Our results suggest that 1:1 mixtures of irradiated and unirradiated blood can be quite accurately discriminated from homogeneous irradiations (AUC >0.9 on testing data, Supplementary Table 1). Ongoing work is focusing on determination of the minimal shielded percentage that can be reliably detected. Using the same approaches, we also obtained encouraging results in discrimination of mixed exposures to photons and neutrons from pure photon exposures, e.g. by detecting ≥10% neutron fractions or ≥0.5 Gy of neutrons in the total dose (AUC >0.9 for the first scenario and >0.8 for the second, Fig. 7A,B, Supplementary Table 1). Of note, the dose reconstructions performed using this method reasonably estimated the measured RBE (3.8 in this work vs. 4 in reference26). Ongoing work focuses on obtaining more precise reconstructions of the neutron fractions and photon doses.

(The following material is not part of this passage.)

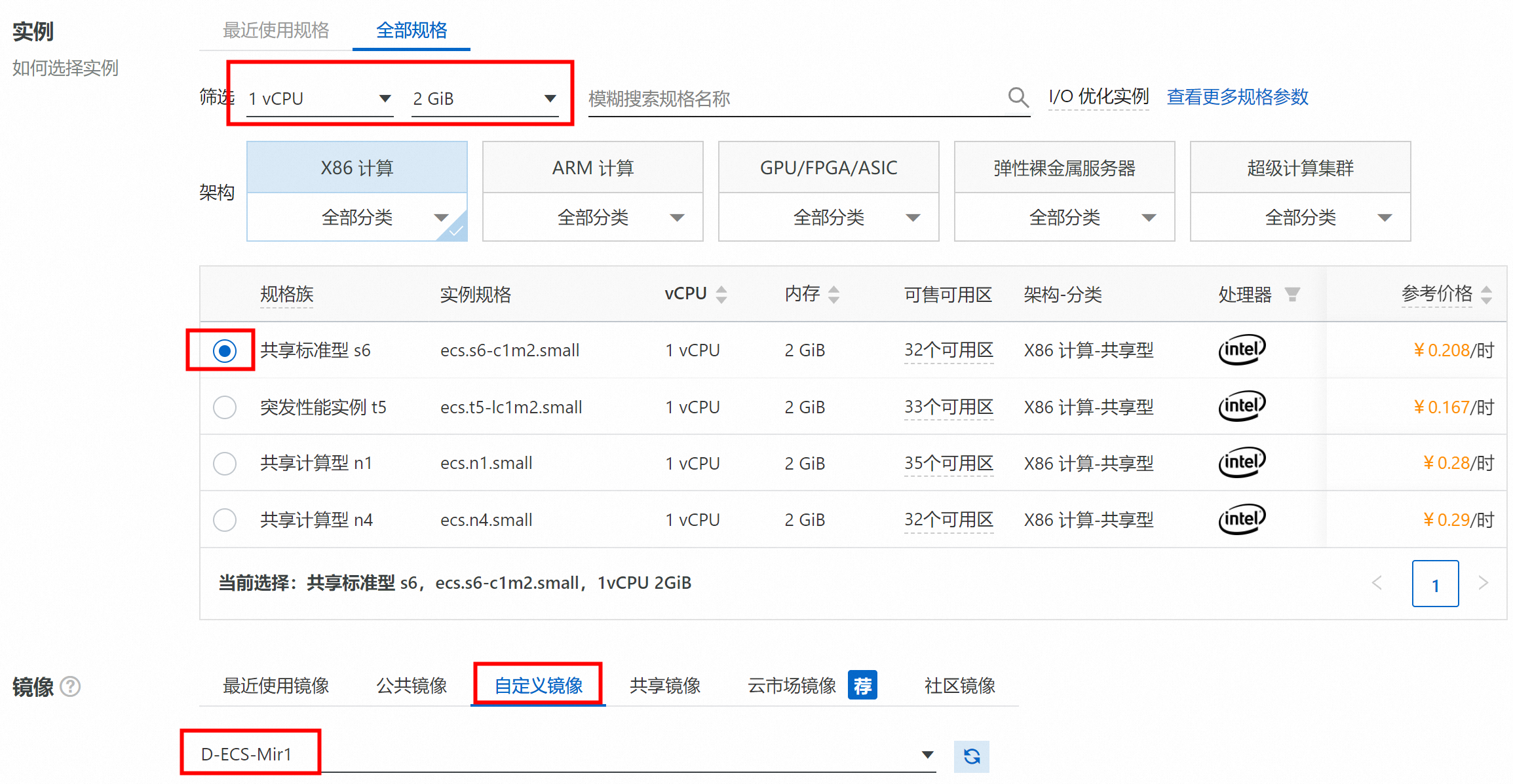Select the ecs.t5-lc1m2.small radio button

[225, 407]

Therefore, although the two scenarios (partial body and neutron exposures) differ in experimental design and radiation doses and types, the general concept of using micronucleus distribution shape metrics as indicators of complex vs. simple exposure scenarios was applicable in both situations. At this stage, our results of course represent only a proof of principle because ex vivo blood irradiation is an “idealized” model system for partial-body and neutron + photon mixed exposures. Much more complexity is expected for realistic in vivo scenarios because various organs, which are (or are not) irradiated in the ex vivo situation can contribute to the in vivo responses. Furthermore, a realistic exposure may include both neutron and partial body photon exposures. These type of scenarios were not investigated in this work but will be the focus of future studies. The accuracy of applying the approaches proposed here under realistic mass-casualty conditions can probably be increased by integrating micronuclei assays with other types of radiation biomarkers (e.g. dicentric chromosomes, gene expression levels, blood cell counts). Several biomarkers, combined into one framework, are likely to provide more detailed and useful information than a single assay alone.

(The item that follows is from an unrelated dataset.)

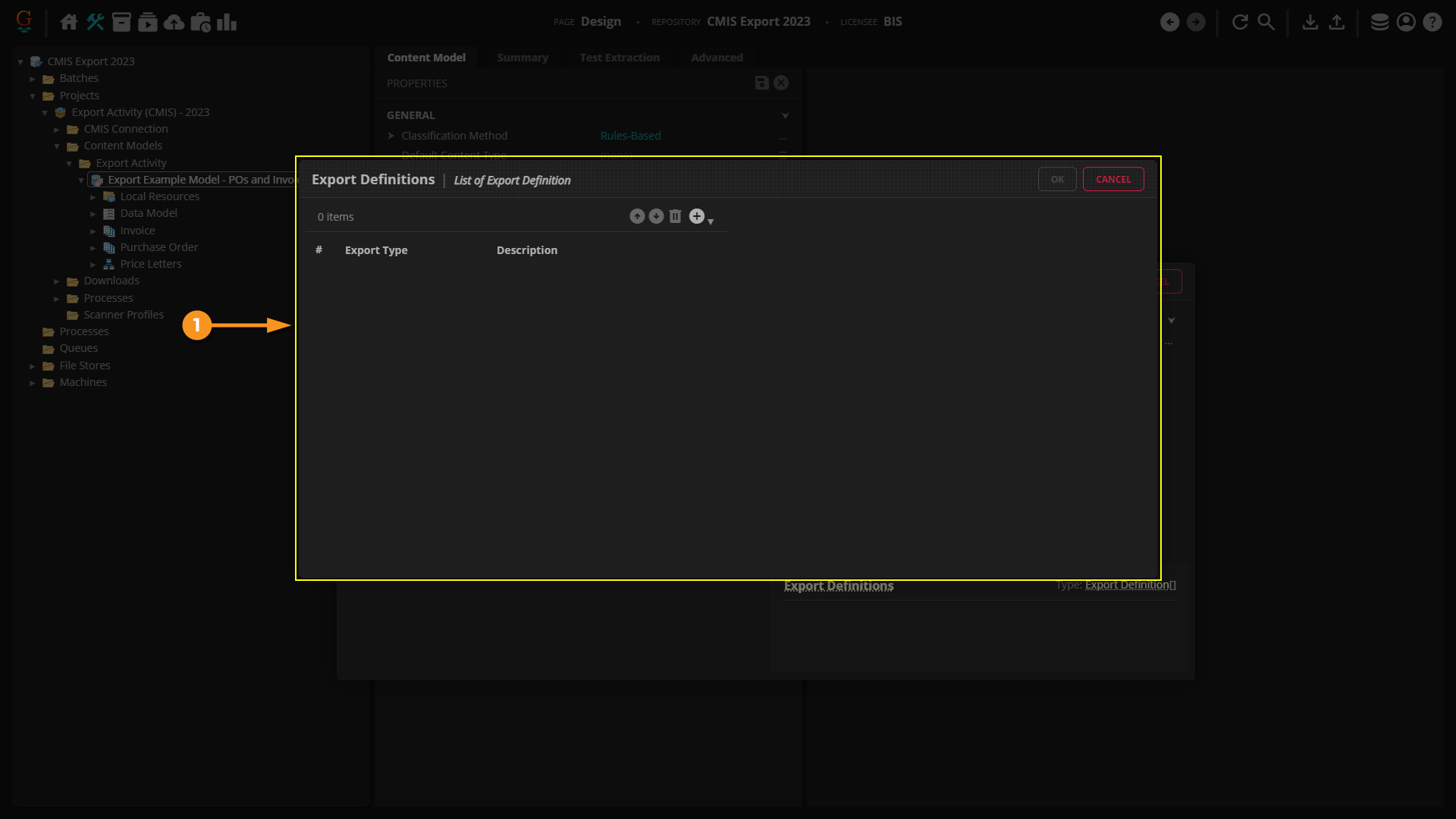Click the move up arrow icon
The width and height of the screenshot is (1456, 819).
[637, 216]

The analysis presented here used data gathered by automatic micronuclei/binucleated cell scoring. In future studies, we will enhance our high-throughput capabilities further using the second-generation Rapid Automated Biodosimetry Tool II (RABiT-II) developed by our team at the Center for Radiological Research97,98. Recently, we have integrated imaging flow cytometry into the RABiT-II system2 and showed - for the first time, to our knowledge - that high-throughput radiation biodosimetry by the CBMN assay is practical using commercial robotic systems.

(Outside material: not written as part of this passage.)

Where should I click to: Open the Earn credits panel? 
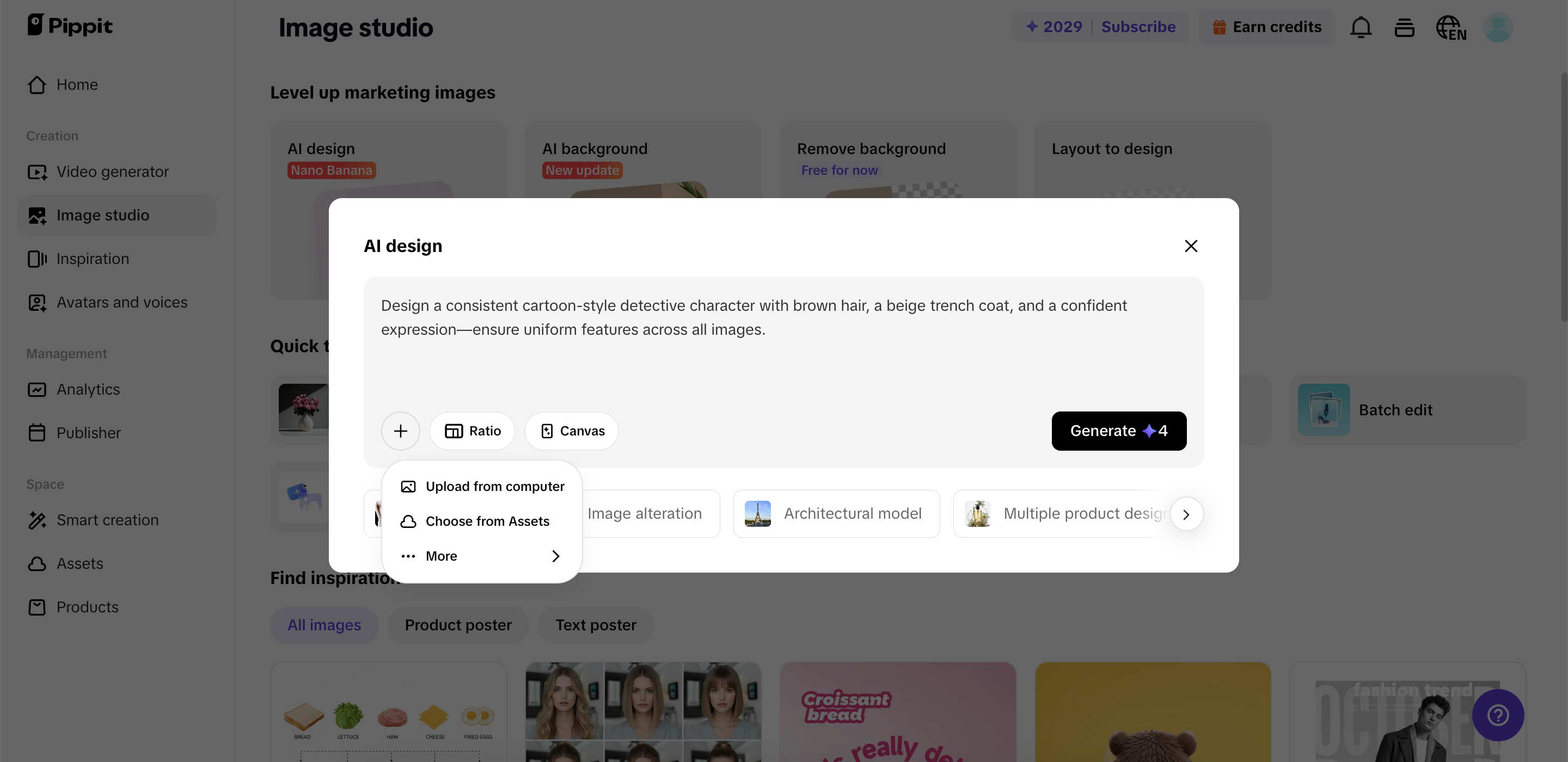click(1265, 27)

We demonstrate a proof of principle that a high-throughput automated micronucleus assay in human lymphocytes provides sufficient information to reconstruct complex exposure scenarios involving partial-body shielding or densely ionizing radiations such as neutrons, compared with homogeneous photon irradiation. The reconstruction was performed by analyzing the shapes of probability distributions for micronuclei per binucleated cell using a novel implementation of machine learning and parametric regression methods. The ability to perform such reconstructions reliably and in a high-throughput manner would be extremely useful in radiation-related mass casualty situations such as IND detonations because partial-body and/or neutron exposures can have very different clinical outcomes than homogeneous photon exposures.